EXERCISE PASSAGE Block Start
- Theatrical release poster
- Directed by: Pranava Swaroop
- Written by: Pranava Swaroop
- Produced by: Bekkam Venugopal
- Starring: Nandu; Avika Gor;
- Cinematography: Shrie Saikumaar Daara
- Edited by: Mithun Soma
- Music by: Shravan Bharadwaj
- Production company: Riya Jiya Productions
- Release date: 22 May 2026;
- Running time: 123 minutes
- Country: India
- Language: Telugu

= Ugly Story =

2026 Indian Telugu-language film

Ugly Story is 2026 Indian Telugu-language psychological thriller film written and directed by Pranava Swaroop. The film features Nandu and Avika Gor in lead roles. The film follows the story of a man who harbours a toxic, lifelong obsession for his wife.

== Cast ==
- Nandu as Karthik
- Avika Gor as Neha
- Sivaji Raja

== Release ==
Ugly Story was released theatrically on 22 May 2026. On 5 June 2026, the film was digitally released on Amazon Prime Video, JioHotstar and Aha.

== Reception ==
A critic from The Times of India rated the film 2 stars out of 5 and wrote “Ugly Story is undoubtedly committed to its premise and unafraid of difficult emotions. But while it succeeds in making viewers feel trapped inside its characters' emotional chaos, it struggles to transform that discomfort into a consistently compelling cinematic experience.”

Suresh Kavirayani of Cinema Express rated the film 3 stars out of 5 and said “ Ugly Story attempts to explore a bold and psychologically intense subject. Pranav Swaroop succeeds, to an extent, in presenting an emotional drama, backed by solid performances from Shree Nandu and Avika Gor.” Yash from Deccan Reviews rated the film 3.5 stars out of 5 and said “You do not have to be a big drama buff to enjoy this film because this film is perfect for those who like drama, with unpredictable characters and strong climax payoffs.”

Satya Pulagam of ABP Desam rated the film 2.5 stars out of 5 and wrote “It is difficult for Ugly Story to please all audiences. Sensitive minds cannot see that psychosis and the hellish agony that the wife experiences.”
EXERCISE PASSAGE Block End
THE DATA Block Start
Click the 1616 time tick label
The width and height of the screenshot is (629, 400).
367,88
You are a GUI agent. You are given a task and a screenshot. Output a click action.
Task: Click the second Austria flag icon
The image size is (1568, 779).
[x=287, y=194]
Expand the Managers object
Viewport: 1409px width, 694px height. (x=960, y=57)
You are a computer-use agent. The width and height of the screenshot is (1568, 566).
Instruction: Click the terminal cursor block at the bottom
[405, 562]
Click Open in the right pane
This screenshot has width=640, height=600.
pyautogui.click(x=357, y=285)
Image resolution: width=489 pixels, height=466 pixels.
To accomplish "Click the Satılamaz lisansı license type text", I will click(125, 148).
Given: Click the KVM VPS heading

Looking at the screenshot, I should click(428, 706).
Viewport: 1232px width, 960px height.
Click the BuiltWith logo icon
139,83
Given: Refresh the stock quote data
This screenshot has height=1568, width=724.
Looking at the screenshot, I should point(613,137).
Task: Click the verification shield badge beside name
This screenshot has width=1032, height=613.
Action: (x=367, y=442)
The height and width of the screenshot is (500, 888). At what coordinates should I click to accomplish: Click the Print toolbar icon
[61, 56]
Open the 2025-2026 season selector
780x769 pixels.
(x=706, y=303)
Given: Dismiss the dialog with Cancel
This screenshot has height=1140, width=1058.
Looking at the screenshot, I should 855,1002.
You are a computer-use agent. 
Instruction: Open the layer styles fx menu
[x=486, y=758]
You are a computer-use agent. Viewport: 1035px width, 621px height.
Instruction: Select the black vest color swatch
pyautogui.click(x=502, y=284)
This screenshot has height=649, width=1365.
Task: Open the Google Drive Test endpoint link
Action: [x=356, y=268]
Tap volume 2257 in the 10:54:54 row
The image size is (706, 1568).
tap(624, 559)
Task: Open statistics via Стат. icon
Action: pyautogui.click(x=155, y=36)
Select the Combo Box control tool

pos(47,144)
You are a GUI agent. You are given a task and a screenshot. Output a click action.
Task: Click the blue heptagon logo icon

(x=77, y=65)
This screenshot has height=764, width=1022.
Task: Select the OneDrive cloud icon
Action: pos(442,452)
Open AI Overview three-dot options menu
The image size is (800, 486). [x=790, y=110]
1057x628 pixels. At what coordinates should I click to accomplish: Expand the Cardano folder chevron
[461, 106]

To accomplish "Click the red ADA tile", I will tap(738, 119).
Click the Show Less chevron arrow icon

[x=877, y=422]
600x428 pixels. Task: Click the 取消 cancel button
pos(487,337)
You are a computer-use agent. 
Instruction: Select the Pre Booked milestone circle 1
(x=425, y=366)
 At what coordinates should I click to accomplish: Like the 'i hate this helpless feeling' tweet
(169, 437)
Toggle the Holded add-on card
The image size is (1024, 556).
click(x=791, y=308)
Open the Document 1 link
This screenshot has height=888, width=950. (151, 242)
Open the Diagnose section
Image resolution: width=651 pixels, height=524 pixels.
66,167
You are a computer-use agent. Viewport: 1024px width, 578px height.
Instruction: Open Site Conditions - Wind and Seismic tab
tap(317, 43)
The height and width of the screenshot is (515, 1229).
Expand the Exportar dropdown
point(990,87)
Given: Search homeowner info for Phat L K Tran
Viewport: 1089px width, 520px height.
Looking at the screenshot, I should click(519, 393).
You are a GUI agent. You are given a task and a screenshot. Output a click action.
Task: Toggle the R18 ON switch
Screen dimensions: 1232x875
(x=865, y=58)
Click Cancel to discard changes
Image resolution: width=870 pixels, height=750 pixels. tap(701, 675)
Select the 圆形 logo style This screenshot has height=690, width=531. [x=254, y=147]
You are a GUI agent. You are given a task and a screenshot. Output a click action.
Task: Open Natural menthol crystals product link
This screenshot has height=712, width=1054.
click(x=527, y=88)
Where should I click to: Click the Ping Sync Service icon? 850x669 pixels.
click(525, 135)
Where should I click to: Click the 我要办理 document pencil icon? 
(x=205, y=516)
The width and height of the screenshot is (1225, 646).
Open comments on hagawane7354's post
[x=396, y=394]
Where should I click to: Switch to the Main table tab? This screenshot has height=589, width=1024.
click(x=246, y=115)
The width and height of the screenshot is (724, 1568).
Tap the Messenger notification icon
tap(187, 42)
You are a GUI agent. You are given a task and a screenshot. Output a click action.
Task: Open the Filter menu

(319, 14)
THE DATA Block End
Write out the passage of the Ugly Story film article between "Ugly Story is 2026" and "for his wife.", inclusive.

**ANSWER SECTION:**
Ugly Story is 2026 Indian Telugu-language psychological thriller film written and directed by Pranava Swaroop. The film features Nandu and Avika Gor in lead roles. The film follows the story of a man who harbours a toxic, lifelong obsession for his wife.